The Joint European Master in Space Science and Technology (or short SpaceMaster) is an Erasmus Mundus 120 ECTS master programme. The SpaceMaster programme started in 2005 and it is focused on providing education in Space Science and Technology to its students.

The main objective of the Course is to combine the great diversity of space expertise at multiple European universities to a common platform of competence within the guidelines of the Bologna process. The educational cooperation is supported by scientific and industrial organisations, thus providing direct contacts with professional research and industry.
It also provides to the students a cross-disciplinary extension from laboratory and computer simulation environments to hands-on work with stratospheric balloons, rockets, satellite and radar control, robotics, sensor data fusion, automatic control and multi-body dynamics.
The Course brings together students from around the world to share their existing competence in Space Science and Technology and to develop it with Europe's space industry and research community.

==Partner Universities==
The partner universities throughout Europe are:
- Luleå University of Technology (in Kiruna, Sweden)
- Paul Sabatier University (in Toulouse, France)
- Cranfield University (in Cranfield, England)
- Czech Technical University (in Prague, Czech Republic)
- Aalto University (in Helsinki, Finland)
- Previously a partner: University of Würzburg (in Würzburg, Germany)

The students receive two degrees issued from two universities of the consortium, usually one from Luleå University of Technology and another from the selected university for the second year.

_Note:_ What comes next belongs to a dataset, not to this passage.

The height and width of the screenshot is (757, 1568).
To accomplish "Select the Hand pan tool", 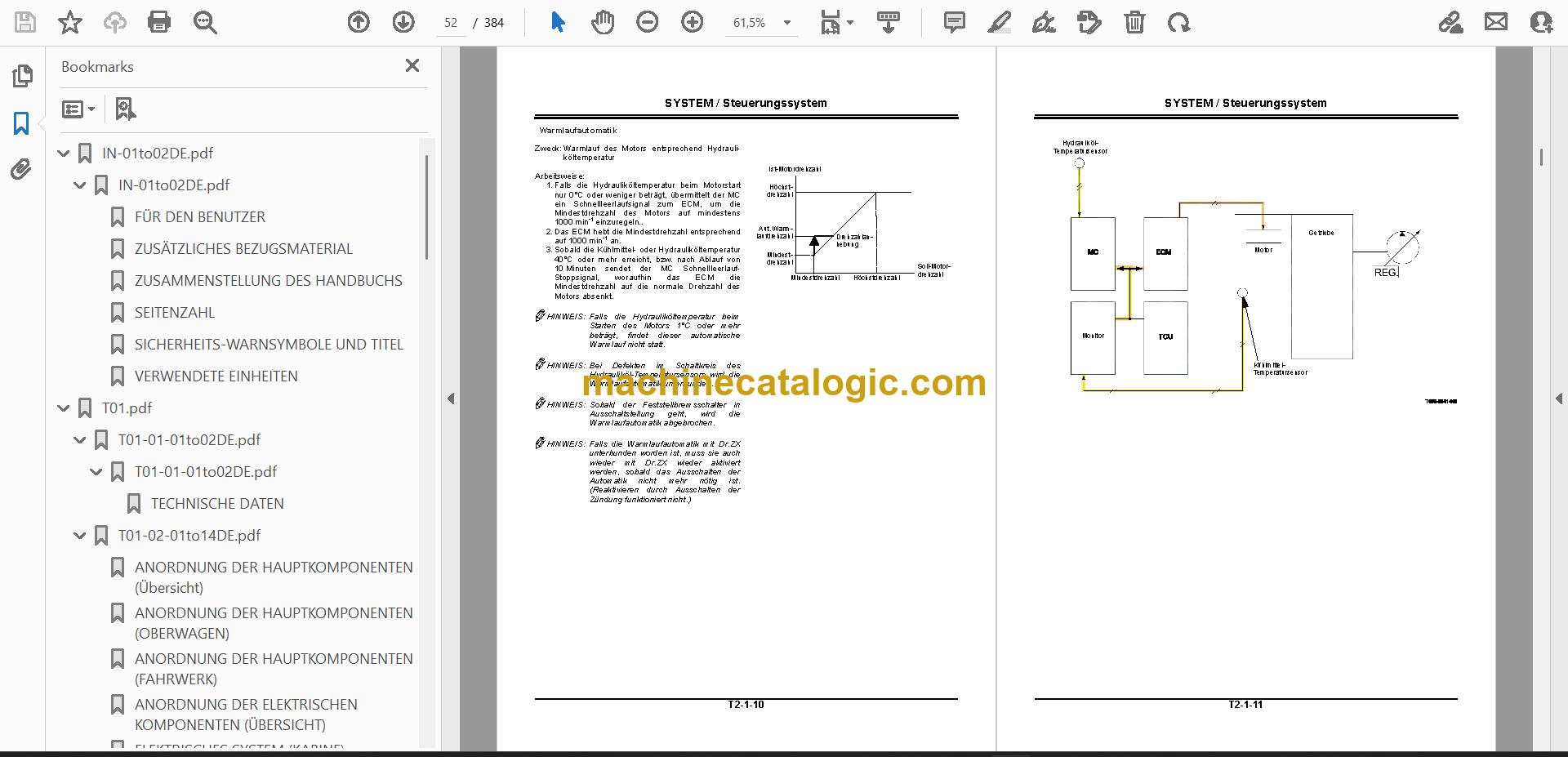I will (x=603, y=22).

The European Space Agency supports the programme with ESA grants, ESA work placements, and ESA lectures.

In 2010, both the University of Tokyo and the Utah State University have joined the consortium as full partners.

Since 2018, the University of Würzburg is no longer part of the partner universities.

==Programme Structure==

The first year of the programme is the same for all the students, starting their first semester in Luleå University of Technology and continuing their third semester in one of the partner universities which the students can select.

Current Programme Structure (since 2018):

| Semester | University | Location |
|---|---|---|
| 1st Semester | Luleå University of Technology | Kiruna, Sweden |
| 2nd Semester | Luleå University of Technology | Kiruna, Sweden |
| 3rd Semester | The students can pick from the Partner Universities |  |
| 4th Semester (Master Thesis) | In Industry or in a Partner University |  |

Original Programme Structure (before 2018):

| Semester | University | Location |
|---|---|---|
| 1st Semester | University of Würzburg | Würzburg, Germany |
| 2nd Semester | Luleå University of Technology | Kiruna, Sweden |
| 3rd Semester | The students can pick from the Partner Universities |  |
| 4th Semester (Master Thesis) | In Industry or in a Partner University |  |

==Other information==

This programme is also taking part in the Erasmus Mundus Action 3 Program which led to the creation of the SpaceMaster Global Partnership. This framework allows EU students to do part of their thesis or project work at one of the following partner universities :
- Shanghai Jiao Tong University (SJTU), China
- Stanford University (SU), USA
- University of Toronto (UT), Canada

An alumni programme is currently still in the planning stages.
The consortium also organizes outreach activities and events such as the Planetary rover symposium, held in 2009 at the Espoo campus at the Aalto University in Finland, where leading space robotics scientists gave presentations on history, status and technologies of planetary robotics. Invited guest speakers included Mr. Alexei Bogatchev (Russia), Mr. Gianfranco Visentin (ESA), Dr. Richard Volpe (JPL), and Dr. Juha Röning (University of Oulu).

In 2008, the SpaceMaster Robotics Team was created by Juxi Leitner and David Leal to organize and participate in various student robotics competitions. Their first project was flown on a stratospheric research balloon in the US and in 2009 they participated in the BEXUS campaign of the European Space Agency.